Pour passionnante et riche de promesses qu’elle soit, cette évolution n’est pas sans poser quelques questions : tout d’abord celle de la confidentialité ; car l’architecture répartie des fonctionnalités logicielles suppose une circulation démultipliée de l’information, et donc une certaine confiance envers les opérateurs entre les mains desquels cette information circule, sans même évoquer les risques d’indiscrétion sur le chemin qui conduit d’un serveur à un autre. La deuxième question posée est celle de la mutualisation des ressources. Car pour qu’un grand nombre de système de publication "clients" puisse utiliser un système servoo, il faut bien qu’un plus petit nombre d’acteurs offre les ressources de serveurs, plus lourds et complexes à gérer, à l’ensemble d’une communauté dont ils doivent cerner les contours. Il faut donc nécessairement, outre des ressources techniques, un fonctionnement social de type communautaire où certains acteurs offrent des services sans contrepartie immédiate à la communauté dans laquelle ils s’insèrent. [3] Gageons que c’est sur ce point que les différentes communautés du logiciel libre sauront montrer leur évidente supériorité, en mettant en oeuvre, une fois de plus, le mode de fonctionnement mutualisé dont elles ont coutume.
Servoo se présente pour l’essentiel sous la forme d’une API. Ghislain Picard, le concepteur et principal développeur du logiciel attend explicitement que chaque communauté constituée autour de son logiciel de publication s’en empare pour l’implémenter dans son propre système, à l’instar de Lodel. Il semble évident que la communauté des utilisateurs de Spip (ou plutôt les différents sous-communautés qui la constituent) va se montrer très vite intéressée, en publiant rapidement une "contrib" permettant de l’utiliser avec son CMS préféré.

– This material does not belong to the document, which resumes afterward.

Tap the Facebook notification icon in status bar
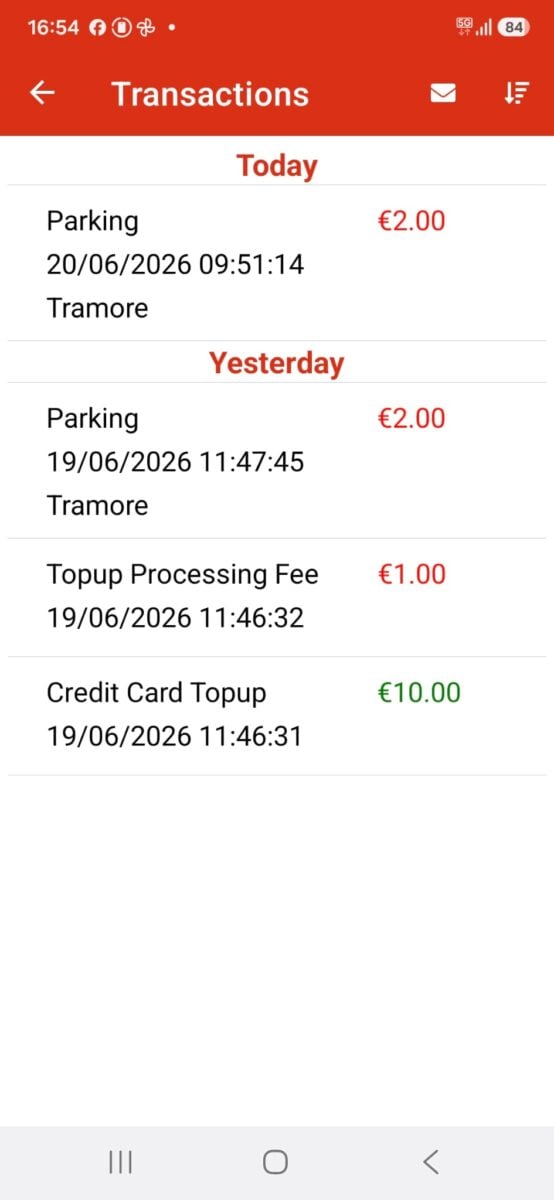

La première version de la partie "client" de Servoo, vient d’être diffusée. Il est important de savoir que le projet est en plein développement, en attendant la diffusion sous peu de la partie "serveur" du système, dont on espère qu’elle provoquera une véritable efflorescence de servoo ouverts au moins à certaines communautés, et, pourquoi pas, à tous. Il y aurait, pour ceux qui auront fait le choix de cette dernière option, l’occasion d’un véritable engagement en faveur d’une expression collective et démocratique sur le réseau.